__Prompt__
Produce a word-for-word copy of the data below.

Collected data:
----------------

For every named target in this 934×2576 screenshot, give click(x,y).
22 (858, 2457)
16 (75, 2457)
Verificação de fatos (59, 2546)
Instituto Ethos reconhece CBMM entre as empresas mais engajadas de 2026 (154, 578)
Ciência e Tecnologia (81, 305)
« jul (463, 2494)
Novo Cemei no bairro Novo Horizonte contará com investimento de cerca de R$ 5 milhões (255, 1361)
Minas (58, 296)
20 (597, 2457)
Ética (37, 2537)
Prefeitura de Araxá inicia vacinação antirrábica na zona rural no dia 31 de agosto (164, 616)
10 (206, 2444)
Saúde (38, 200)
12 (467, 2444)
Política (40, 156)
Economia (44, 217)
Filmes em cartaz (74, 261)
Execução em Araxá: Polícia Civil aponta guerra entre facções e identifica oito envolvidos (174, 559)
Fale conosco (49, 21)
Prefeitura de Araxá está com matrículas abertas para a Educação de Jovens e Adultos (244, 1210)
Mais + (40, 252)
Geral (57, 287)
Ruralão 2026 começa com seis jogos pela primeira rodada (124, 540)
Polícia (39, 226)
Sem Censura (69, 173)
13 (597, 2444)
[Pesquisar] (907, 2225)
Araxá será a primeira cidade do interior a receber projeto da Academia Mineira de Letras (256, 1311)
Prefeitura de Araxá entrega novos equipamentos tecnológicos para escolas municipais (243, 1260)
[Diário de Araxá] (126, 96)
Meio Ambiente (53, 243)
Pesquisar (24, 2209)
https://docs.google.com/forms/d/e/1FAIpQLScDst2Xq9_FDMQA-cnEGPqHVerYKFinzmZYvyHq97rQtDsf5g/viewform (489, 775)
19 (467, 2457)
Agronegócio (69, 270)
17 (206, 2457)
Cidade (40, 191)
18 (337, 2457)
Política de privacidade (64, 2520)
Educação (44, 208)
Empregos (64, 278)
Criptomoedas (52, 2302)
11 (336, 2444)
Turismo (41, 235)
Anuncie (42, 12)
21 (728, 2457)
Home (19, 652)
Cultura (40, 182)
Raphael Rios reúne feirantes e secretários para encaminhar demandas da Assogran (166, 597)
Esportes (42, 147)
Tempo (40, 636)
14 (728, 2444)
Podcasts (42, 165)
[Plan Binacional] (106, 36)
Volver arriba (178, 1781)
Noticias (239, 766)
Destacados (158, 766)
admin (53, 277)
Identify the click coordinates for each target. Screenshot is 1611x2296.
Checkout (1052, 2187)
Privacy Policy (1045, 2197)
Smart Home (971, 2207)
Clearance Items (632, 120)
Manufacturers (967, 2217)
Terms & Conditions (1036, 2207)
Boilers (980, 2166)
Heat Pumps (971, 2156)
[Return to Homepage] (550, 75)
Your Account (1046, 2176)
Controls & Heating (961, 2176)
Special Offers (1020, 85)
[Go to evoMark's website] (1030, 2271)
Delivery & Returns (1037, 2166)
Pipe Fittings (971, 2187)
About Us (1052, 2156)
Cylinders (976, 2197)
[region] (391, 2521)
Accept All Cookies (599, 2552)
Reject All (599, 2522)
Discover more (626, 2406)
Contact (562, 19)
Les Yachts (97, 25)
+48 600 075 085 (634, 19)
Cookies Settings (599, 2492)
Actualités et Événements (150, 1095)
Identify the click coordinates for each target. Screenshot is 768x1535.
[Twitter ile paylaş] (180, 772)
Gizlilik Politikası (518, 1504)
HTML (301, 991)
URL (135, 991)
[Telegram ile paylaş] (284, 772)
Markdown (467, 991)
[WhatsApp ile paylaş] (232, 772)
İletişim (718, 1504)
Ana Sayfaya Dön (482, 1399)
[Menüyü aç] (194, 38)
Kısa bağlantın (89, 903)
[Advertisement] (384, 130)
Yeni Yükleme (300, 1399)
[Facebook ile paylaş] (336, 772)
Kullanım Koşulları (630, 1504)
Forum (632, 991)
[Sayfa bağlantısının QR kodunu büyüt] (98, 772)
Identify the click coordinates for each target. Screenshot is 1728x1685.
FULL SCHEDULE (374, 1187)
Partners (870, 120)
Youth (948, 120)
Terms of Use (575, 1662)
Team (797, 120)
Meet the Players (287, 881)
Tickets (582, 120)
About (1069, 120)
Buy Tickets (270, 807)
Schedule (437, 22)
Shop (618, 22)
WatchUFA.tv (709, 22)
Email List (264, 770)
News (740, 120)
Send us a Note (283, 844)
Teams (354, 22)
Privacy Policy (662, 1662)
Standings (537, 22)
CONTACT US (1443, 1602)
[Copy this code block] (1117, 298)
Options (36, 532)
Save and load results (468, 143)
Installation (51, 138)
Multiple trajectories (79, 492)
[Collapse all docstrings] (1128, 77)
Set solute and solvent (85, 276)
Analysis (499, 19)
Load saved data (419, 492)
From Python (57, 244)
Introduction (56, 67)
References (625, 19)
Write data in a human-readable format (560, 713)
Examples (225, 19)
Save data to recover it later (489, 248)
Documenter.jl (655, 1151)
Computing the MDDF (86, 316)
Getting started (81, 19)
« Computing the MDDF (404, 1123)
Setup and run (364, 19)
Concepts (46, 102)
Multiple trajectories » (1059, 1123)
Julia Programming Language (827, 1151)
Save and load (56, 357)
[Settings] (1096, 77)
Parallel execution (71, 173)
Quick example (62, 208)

----------------

__Response to the task__
For every named target in this 934×2576 screenshot, give click(x,y).
22 (858, 2457)
16 (75, 2457)
Verificação de fatos (59, 2546)
Instituto Ethos reconhece CBMM entre as empresas mais engajadas de 2026 (154, 578)
Ciência e Tecnologia (81, 305)
« jul (463, 2494)
Novo Cemei no bairro Novo Horizonte contará com investimento de cerca de R$ 5 milhões (255, 1361)
Minas (58, 296)
20 (597, 2457)
Ética (37, 2537)
Prefeitura de Araxá inicia vacinação antirrábica na zona rural no dia 31 de agosto (164, 616)
10 (206, 2444)
Saúde (38, 200)
12 (467, 2444)
Política (40, 156)
Economia (44, 217)
Filmes em cartaz (74, 261)
Execução em Araxá: Polícia Civil aponta guerra entre facções e identifica oito envolvidos (174, 559)
Fale conosco (49, 21)
Prefeitura de Araxá está com matrículas abertas para a Educação de Jovens e Adultos (244, 1210)
Mais + (40, 252)
Geral (57, 287)
Ruralão 2026 começa com seis jogos pela primeira rodada (124, 540)
Polícia (39, 226)
Sem Censura (69, 173)
13 (597, 2444)
[Pesquisar] (907, 2225)
Araxá será a primeira cidade do interior a receber projeto da Academia Mineira de Letras (256, 1311)
Prefeitura de Araxá entrega novos equipamentos tecnológicos para escolas municipais (243, 1260)
[Diário de Araxá] (126, 96)
Meio Ambiente (53, 243)
Pesquisar (24, 2209)
https://docs.google.com/forms/d/e/1FAIpQLScDst2Xq9_FDMQA-cnEGPqHVerYKFinzmZYvyHq97rQtDsf5g/viewform (489, 775)
19 (467, 2457)
Agronegócio (69, 270)
17 (206, 2457)
Cidade (40, 191)
18 (337, 2457)
Política de privacidade (64, 2520)
Educação (44, 208)
Empregos (64, 278)
Criptomoedas (52, 2302)
11 (336, 2444)
Turismo (41, 235)
Anuncie (42, 12)
21 (728, 2457)
Home (19, 652)
Cultura (40, 182)
Raphael Rios reúne feirantes e secretários para encaminhar demandas da Assogran (166, 597)
Esportes (42, 147)
Tempo (40, 636)
14 (728, 2444)
Podcasts (42, 165)
[Plan Binacional] (106, 36)
Volver arriba (178, 1781)
Noticias (239, 766)
Destacados (158, 766)
admin (53, 277)
Identify the click coordinates for each target. Screenshot is 1611x2296.
Checkout (1052, 2187)
Privacy Policy (1045, 2197)
Smart Home (971, 2207)
Clearance Items (632, 120)
Manufacturers (967, 2217)
Terms & Conditions (1036, 2207)
Boilers (980, 2166)
Heat Pumps (971, 2156)
[Return to Homepage] (550, 75)
Your Account (1046, 2176)
Controls & Heating (961, 2176)
Special Offers (1020, 85)
[Go to evoMark's website] (1030, 2271)
Delivery & Returns (1037, 2166)
Pipe Fittings (971, 2187)
About Us (1052, 2156)
Cylinders (976, 2197)
[region] (391, 2521)
Accept All Cookies (599, 2552)
Reject All (599, 2522)
Discover more (626, 2406)
Contact (562, 19)
Les Yachts (97, 25)
+48 600 075 085 (634, 19)
Cookies Settings (599, 2492)
Actualités et Événements (150, 1095)
Identify the click coordinates for each target. Screenshot is 768x1535.
[Twitter ile paylaş] (180, 772)
Gizlilik Politikası (518, 1504)
HTML (301, 991)
URL (135, 991)
[Telegram ile paylaş] (284, 772)
Markdown (467, 991)
[WhatsApp ile paylaş] (232, 772)
İletişim (718, 1504)
Ana Sayfaya Dön (482, 1399)
[Menüyü aç] (194, 38)
Kısa bağlantın (89, 903)
[Advertisement] (384, 130)
Yeni Yükleme (300, 1399)
[Facebook ile paylaş] (336, 772)
Kullanım Koşulları (630, 1504)
Forum (632, 991)
[Sayfa bağlantısının QR kodunu büyüt] (98, 772)
Identify the click coordinates for each target. Screenshot is 1728x1685.
FULL SCHEDULE (374, 1187)
Partners (870, 120)
Youth (948, 120)
Terms of Use (575, 1662)
Team (797, 120)
Meet the Players (287, 881)
Tickets (582, 120)
About (1069, 120)
Buy Tickets (270, 807)
Schedule (437, 22)
Shop (618, 22)
WatchUFA.tv (709, 22)
Email List (264, 770)
News (740, 120)
Send us a Note (283, 844)
Teams (354, 22)
Privacy Policy (662, 1662)
Standings (537, 22)
CONTACT US (1443, 1602)
[Copy this code block] (1117, 298)
Options (36, 532)
Save and load results (468, 143)
Installation (51, 138)
Multiple trajectories (79, 492)
[Collapse all docstrings] (1128, 77)
Set solute and solvent (85, 276)
Analysis (499, 19)
Load saved data (419, 492)
From Python (57, 244)
Introduction (56, 67)
References (625, 19)
Write data in a human-readable format (560, 713)
Examples (225, 19)
Save data to recover it later (489, 248)
Documenter.jl (655, 1151)
Computing the MDDF (86, 316)
Getting started (81, 19)
« Computing the MDDF (404, 1123)
Setup and run (364, 19)
Concepts (46, 102)
Multiple trajectories » (1059, 1123)
Julia Programming Language (827, 1151)
Save and load (56, 357)
[Settings] (1096, 77)
Parallel execution (71, 173)
Quick example (62, 208)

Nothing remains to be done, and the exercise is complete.